Ces prétentions doivent être, d'office, déclarées irrecevables.
Au vu de ce qui précède, le jugement ne peut donc qu'être confirmé, faute d'appel incident recevable diligenté par l'intimé.
Sur les dépens et les frais irrépétibles
Le jugement entrepris doit être confirmé en ses dispositions relatives aux dépens et aux frais irrépétibles de première instance.
M. [K] [Z] sera condamné aux dépens d'appel qui pourront être recouvrés directement par la Scp Bernardi, avocat qui en fait la demande sur le fondement de l'article 699 du code de procédure civile.
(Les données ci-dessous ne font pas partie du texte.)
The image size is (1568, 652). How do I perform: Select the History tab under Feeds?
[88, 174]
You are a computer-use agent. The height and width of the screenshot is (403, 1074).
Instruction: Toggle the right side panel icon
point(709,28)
L'intimé a exposé des frais de défense en cause d'appel ; M. [K] [Z] sera condamné à régler à M. [M] [Z] la somme de 8.000 euros au titre des dispositions de l'article 700 du code de procédure civile.
PAR CES MOTIFS
La Cour,
Statuant publiquement, par arrêt réputé contradictoire et en dernier ressort,
Juge sans effet dévolutif le dispositif des conclusions présentées par l'appelant,
Déclare d'office irrecevables les prétentions suivantes présentées par M. [M] [Z] :
'DECLARER irrecevable la demande de Monsieur [K] [Z] tendant à voir « DIRE que Monsieur [M] [Z] n'a pas vocation à recevoir sa quote part sur la somme de 71.580 € au titre des dépenses dissimulées dans son compte-rendu correspondant à la différence entre les 54.420€ qu'il n'a pu justifier et les 125.600 € visées par le rapport d'expertise de Madame [G] », cette demande étant nouvelle en appel alors que le rapport d'expertise (06.12.2019) a été rendu antérieurement au jugement du 05.09.2021 et qu'il ne s'agit pas d'un fait nouveau ;
DECLARER irrecevable la demande de Monsieur [K] [Z] tendant à « CONDAMNER Monsieur [M] [Z] à rapporter à la succession la somme de 72.538€ correspondant au montant de la rente viagère qu'il n'a pas reversée à sa mère en principal et intérêts », le droit personnel du crédirentier étant intransmissible,
PRENDRE ACTE que Monsieur [K] [Z] renonce à la demande de 76.300 € (relative à un prétendu différentiel du bouquet) qu'il avait formulé dans le cadre de ses précédentes écritures ;
DECLARER qu'il n'y a pas de recel successoral ;
DECLARER qu'aucun préjudice moral n'est démontré, ni justifié dans son quantum ;
REJETER toutes fins, moyens et conclusions contraires '
Confirme en toutes ses dispositions le jugement en date du 15 septembre 2021 rendu par le tribunal judiciaire de Draguignan,
Y ajoutant,
Condamne M. [K] [Z] aux dépens d'appel qui pourront être recouvrés directement par la Scp Bernardi, avocat,
Condamne M. [K] [Z] à régler à M. [M] [Z] la somme de 8.000 euros au titre des dispositions de l'article 700 du code de procédure civile en cause d'appel,
Déboute les parties de leurs demandes plus amples ou contraires,
Prononcé par mise à disposition de l'arrêt au greffe de la cour, les parties en ayant été préalablement avisées dans les conditions prévues au deuxième alinéa de l'article 450 du code de procédure civile,
Signé par Madame Michèle Jaillet, présidente, et par Madame Fabienne Nieto, greffière, auxquelles la minute de la décision a été remise par la magistrate signataire.